* _任务_
把下面讲解 Python heapq 堆用法的文本从头到尾逐字照录一遍，不得有任何改动。

* _所给文本_
算法_大小根堆的使用

Python 中的堆（heapq）使用详解

Python 中的堆是通过 heapq 模块实现的，默认是小顶堆（最小堆）。

一、堆的基本操作

1. 导入和创建堆

import heapq

# 创建一个空堆
heap = []

# 或者将现有列表转为堆
nums = [3, 1, 4, 1, 5, 9, 2]
heapq.heapify(nums)  # 原地转换，O(n)
print(nums)  # [1, 1, 2, 3, 5, 9, 4]（小顶堆结构）

2. 基本操作

import heapq

heap = []

# 添加元素
heapq.heappush(heap, 5)
heapq.heappush(heap, 2)
heapq.heappush(heap, 3)
heapq.heappush(heap, 1)
print(heap)  # [1, 2, 3, 5]（堆序结构）

# 弹出最小元素
smallest = heapq.heappop(heap)  # 返回 1
print(heap)  # [2, 5, 3]

# 查看最小元素（不弹出）
print(heap[0])  # 2

# 弹出并推入新元素（比分别调用pop和push更高效）
result = heapq.heapreplace(heap, 4)  # 弹出2，推入4
print(result)  # 2
print(heap)    # [3, 5, 4]

# 先推入再弹出
result = heapq.heappushpop(heap, 0)  # 推入0，弹出0（因为0最小）
print(result)  # 0
print(heap)    # [3, 5, 4]

3. 复杂元素（元组、对象）

import heapq

# 使用元组实现优先队列（优先级, 元素）
heap = []
heapq.heappush(heap, (2, "任务B"))
heapq.heappush(heap, (1, "任务A")) 
heapq.heappush(heap, (3, "任务C"))

priority, task = heapq.heappop(heap)
print(f"优先级{priority}: {task}")  # 优先级1: 任务A

# 存储自定义对象（需要实现 __lt__ 方法）
class Task:
    def __init__(self, priority, name):
        self.priority = priority
        self.name = name
    
    def __lt__(self, other):
        return self.priority < other.priority
    
    def __repr__(self):
        return f"{self.name}({self.priority})"

heap = []
heapq.heappush(heap, Task(3, "任务C"))
heapq.heappush(heap, Task(1, "任务A"))
heapq.heappush(heap, Task(2, "任务B"))

while heap:
    print(heapq.heappop(heap))  # 按优先级输出

二、常用函数

import heapq

data = [3, 1, 4, 1, 5, 9, 2]

# 获取最大的3个元素
largest3 = heapq.nlargest(3, data)

* _所给数据_
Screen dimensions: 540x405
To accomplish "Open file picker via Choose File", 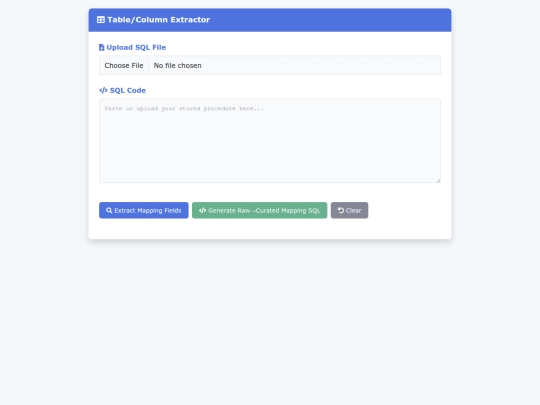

* _回答_
算法_大小根堆的使用

Python 中的堆（heapq）使用详解

Python 中的堆是通过 heapq 模块实现的，默认是小顶堆（最小堆）。

一、堆的基本操作

1. 导入和创建堆

import heapq

# 创建一个空堆
heap = []

# 或者将现有列表转为堆
nums = [3, 1, 4, 1, 5, 9, 2]
heapq.heapify(nums)  # 原地转换，O(n)
print(nums)  # [1, 1, 2, 3, 5, 9, 4]（小顶堆结构）

2. 基本操作

import heapq

heap = []

# 添加元素
heapq.heappush(heap, 5)
heapq.heappush(heap, 2)
heapq.heappush(heap, 3)
heapq.heappush(heap, 1)
print(heap)  # [1, 2, 3, 5]（堆序结构）

# 弹出最小元素
smallest = heapq.heappop(heap)  # 返回 1
print(heap)  # [2, 5, 3]

# 查看最小元素（不弹出）
print(heap[0])  # 2

# 弹出并推入新元素（比分别调用pop和push更高效）
result = heapq.heapreplace(heap, 4)  # 弹出2，推入4
print(result)  # 2
print(heap)    # [3, 5, 4]

# 先推入再弹出
result = heapq.heappushpop(heap, 0)  # 推入0，弹出0（因为0最小）
print(result)  # 0
print(heap)    # [3, 5, 4]

3. 复杂元素（元组、对象）

import heapq

# 使用元组实现优先队列（优先级, 元素）
heap = []
heapq.heappush(heap, (2, "任务B"))
heapq.heappush(heap, (1, "任务A")) 
heapq.heappush(heap, (3, "任务C"))

priority, task = heapq.heappop(heap)
print(f"优先级{priority}: {task}")  # 优先级1: 任务A

# 存储自定义对象（需要实现 __lt__ 方法）
class Task:
    def __init__(self, priority, name):
        self.priority = priority
        self.name = name
    
    def __lt__(self, other):
        return self.priority < other.priority
    
    def __repr__(self):
        return f"{self.name}({self.priority})"

heap = []
heapq.heappush(heap, Task(3, "任务C"))
heapq.heappush(heap, Task(1, "任务A"))
heapq.heappush(heap, Task(2, "任务B"))

while heap:
    print(heapq.heappop(heap))  # 按优先级输出

二、常用函数

import heapq

data = [3, 1, 4, 1, 5, 9, 2]

# 获取最大的3个元素
largest3 = heapq.nlargest(3, data)